Work required: Take the material below and reproduce, word for word, only the lines from the line with "Stainless Steel Undershelf" through the line with "Why Stainless Steel".
Records to use below:
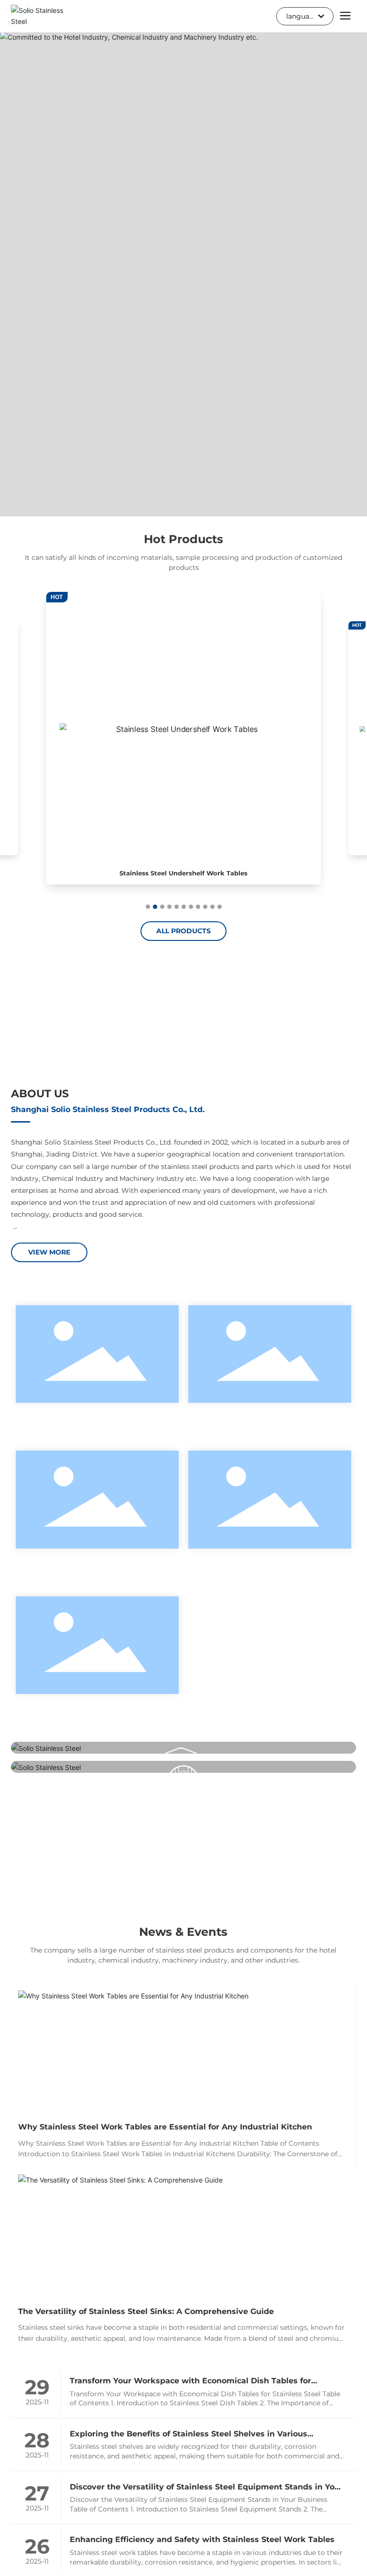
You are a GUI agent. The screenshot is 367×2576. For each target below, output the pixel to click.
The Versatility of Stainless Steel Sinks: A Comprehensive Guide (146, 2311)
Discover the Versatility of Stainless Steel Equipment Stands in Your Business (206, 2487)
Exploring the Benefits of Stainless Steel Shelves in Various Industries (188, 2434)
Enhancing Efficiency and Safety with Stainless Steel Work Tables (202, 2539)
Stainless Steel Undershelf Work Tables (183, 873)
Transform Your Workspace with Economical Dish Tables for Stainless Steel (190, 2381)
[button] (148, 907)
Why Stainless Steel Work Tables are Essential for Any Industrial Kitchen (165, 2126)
End of Records to use.
Records to use below:
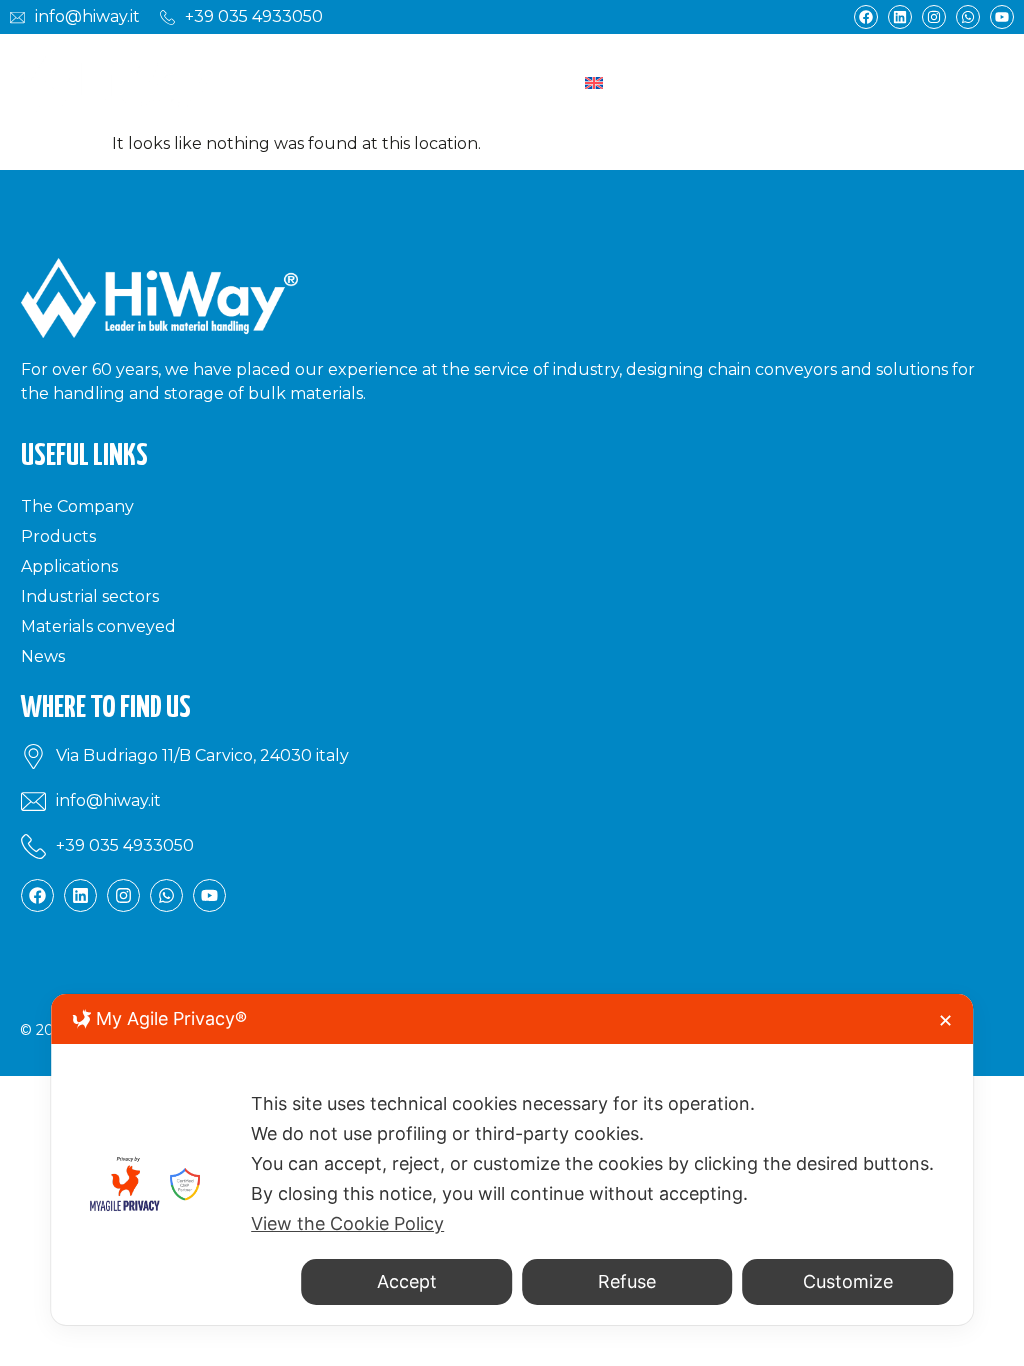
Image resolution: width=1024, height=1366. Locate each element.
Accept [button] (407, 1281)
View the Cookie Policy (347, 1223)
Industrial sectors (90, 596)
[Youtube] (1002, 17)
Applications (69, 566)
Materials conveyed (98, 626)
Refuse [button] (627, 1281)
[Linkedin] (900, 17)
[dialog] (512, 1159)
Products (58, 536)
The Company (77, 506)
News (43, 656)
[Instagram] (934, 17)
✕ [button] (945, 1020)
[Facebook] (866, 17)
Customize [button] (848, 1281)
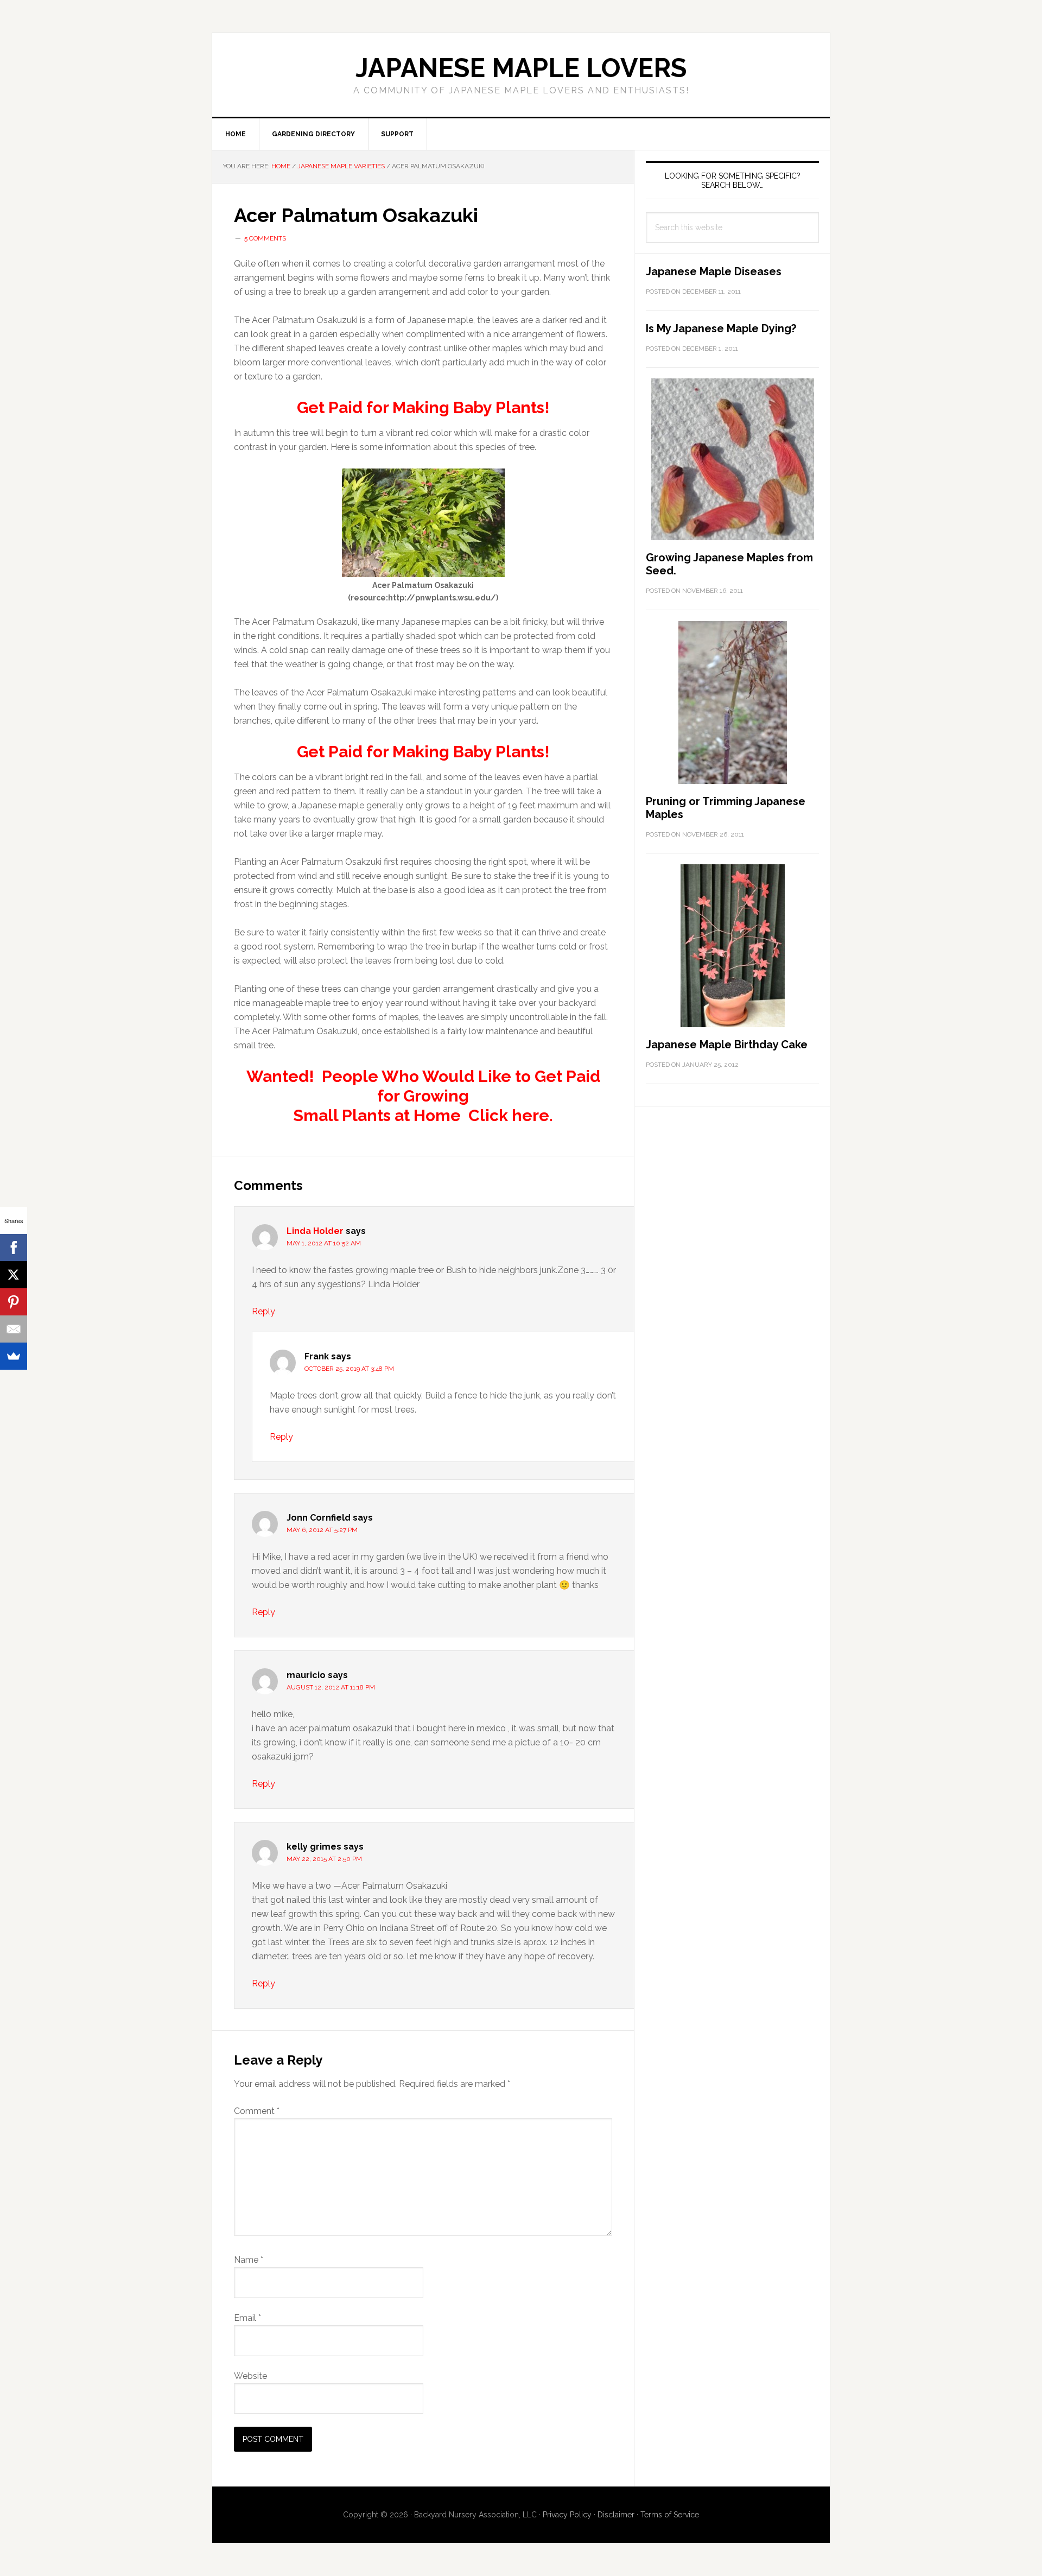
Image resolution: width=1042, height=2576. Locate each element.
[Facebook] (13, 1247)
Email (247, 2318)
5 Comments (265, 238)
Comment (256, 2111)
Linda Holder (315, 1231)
End of Records to use.
Response box:
Stainless Steel Undershelf Work Tables (183, 873)
Transform Your Workspace with Economical Dish Tables for Stainless Steel (190, 2381)
[button] (148, 907)
Why Stainless Steel Work Tables are Essential for Any Industrial Kitchen (165, 2126)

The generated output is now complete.